Data excerpts.
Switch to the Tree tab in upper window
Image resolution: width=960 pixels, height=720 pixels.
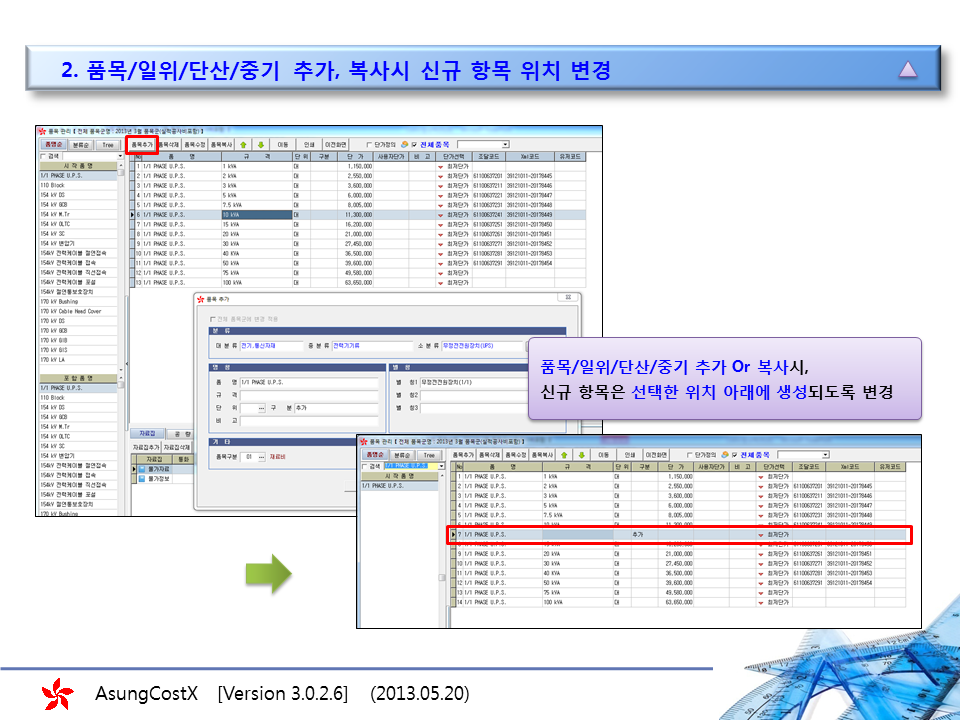click(107, 145)

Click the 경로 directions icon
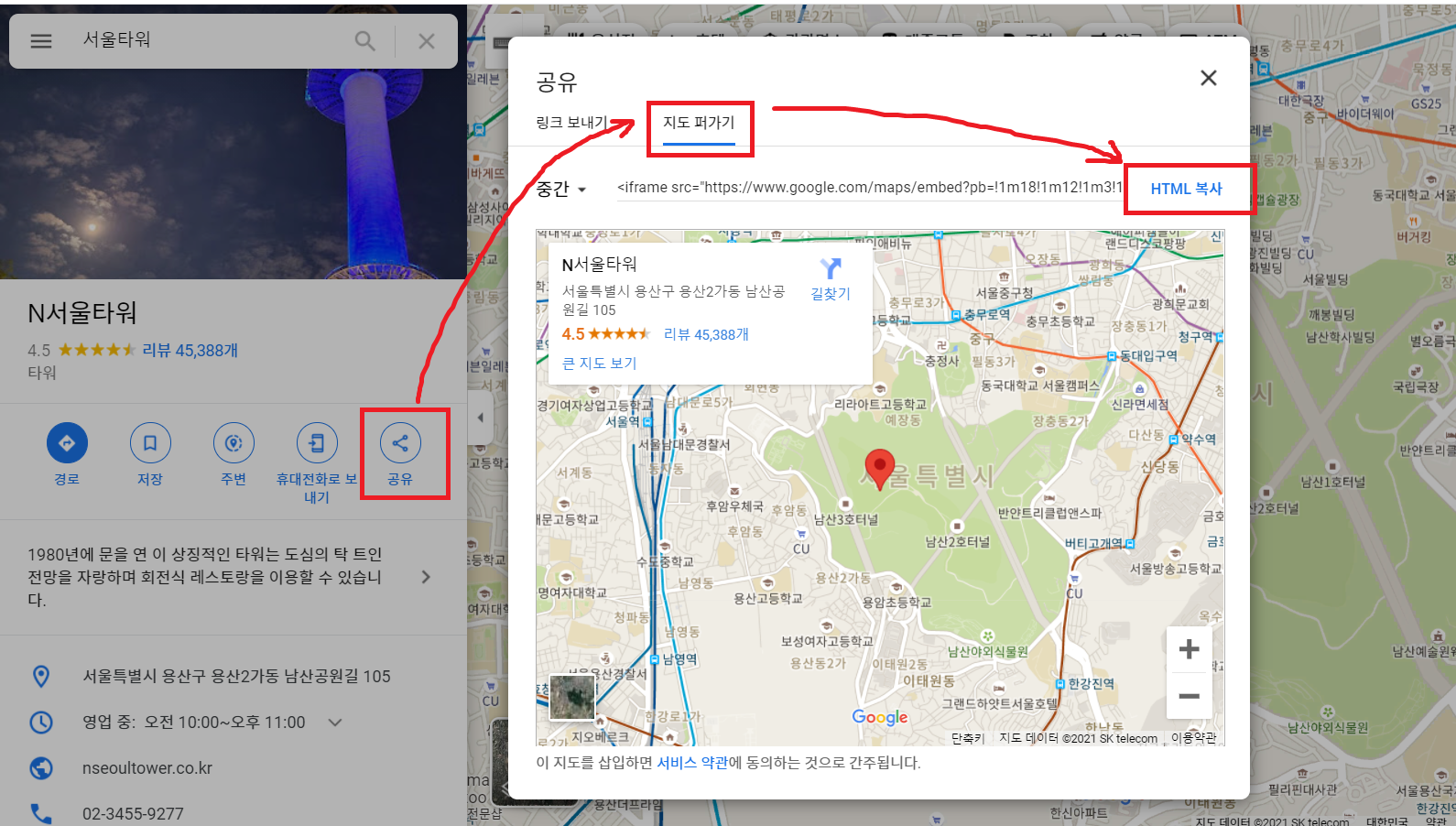click(x=67, y=443)

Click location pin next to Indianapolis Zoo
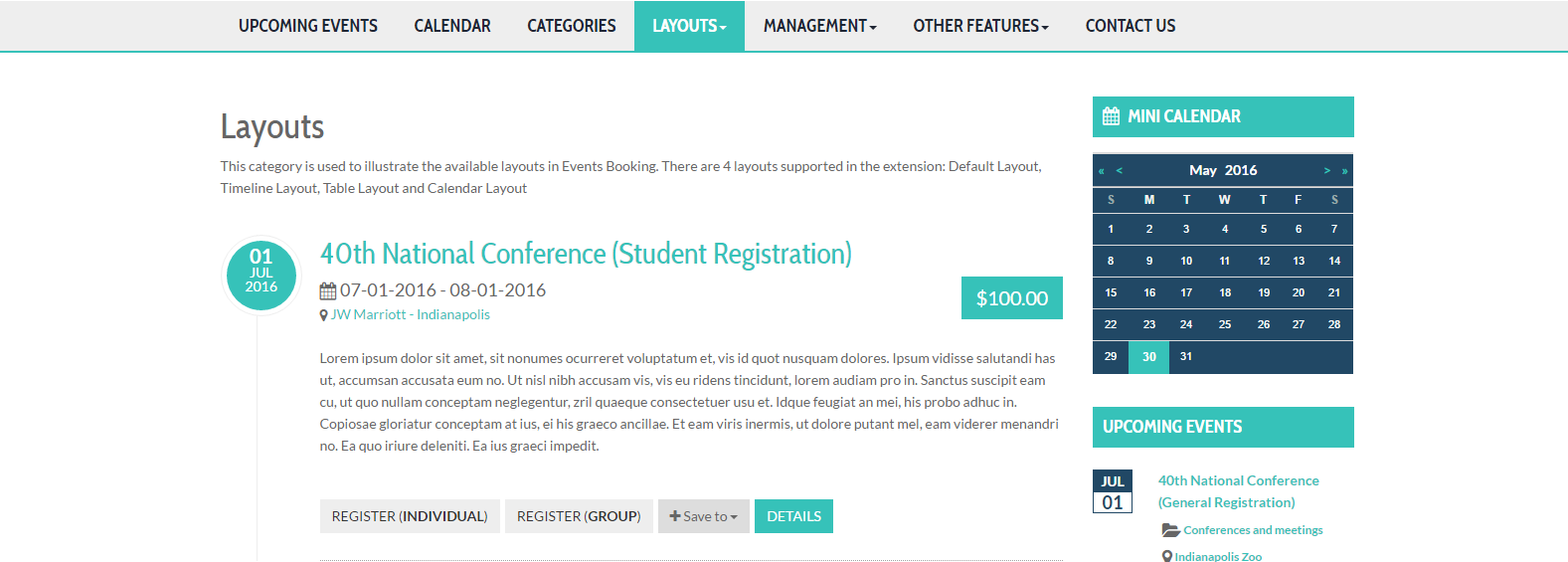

Exercise requirements.
Exactly the lines from the one with "Click the 경로 directions icon" through the end of the records are to be repeated, both ends included, and pictures are to be omitted.

Answer to this problem.
Click the 경로 directions icon
click(x=67, y=443)

Click location pin next to Indianapolis Zoo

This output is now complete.